EXERCISE:
Copy out the egg foo young text from the words "Egg foo young, white" through the words "in Chinese cuisine.", changing "omelette" to "egg pancake".

Egg foo young, white rice and an egg roll from a Chinese take-out restaurant in the United States

Egg foo young (芙蓉蛋 (fúróngdàn, fu^{4} jung^{4} daan^{6*2}) (literally meaning "cotton rose egg" or "lotus egg"), also spelled with fu and yong or yung, is an omelette dish found in Chinese cuisine.
The name comes from the Cantonese language pronunciation of its name.

== Preparation ==
The dish originates in the southern Chinese coastal province of Guangdong (previously known as Canton). Most current versions of egg foo young are a Cantonese hybrid both in the United States and Asia.

Literally meaning "Hibiscus egg", this dish is prepared with beaten eggs and most often made with various vegetables such as bean sprouts, bamboo shoots, sliced cabbage, spring onions, mushrooms, and water chestnuts. When meat is used as an ingredient, a choice of roast pork, shrimp, chicken, beef, or lobster may be offered.

INFORMATION PROVIDED:
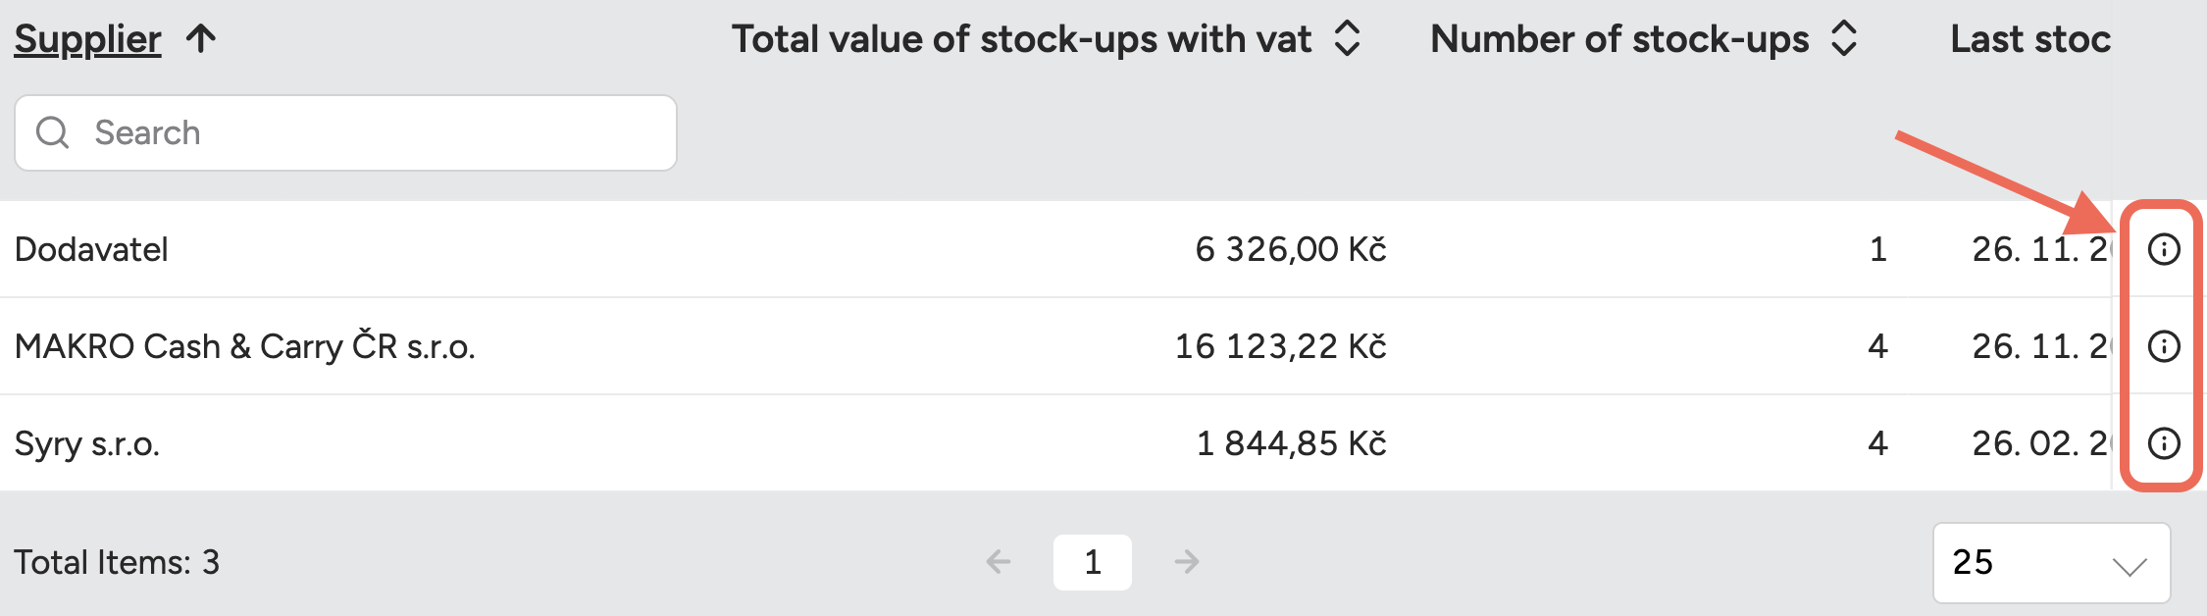Go to previous page arrow
The height and width of the screenshot is (616, 2207).
click(x=999, y=562)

RESPONSE AREA:
Egg foo young, white rice and an egg roll from a Chinese take-out restaurant in the United States

Egg foo young (芙蓉蛋 (fúróngdàn, fu^{4} jung^{4} daan^{6*2}) (literally meaning "cotton rose egg" or "lotus egg"), also spelled with fu and yong or yung, is an egg pancake dish found in Chinese cuisine.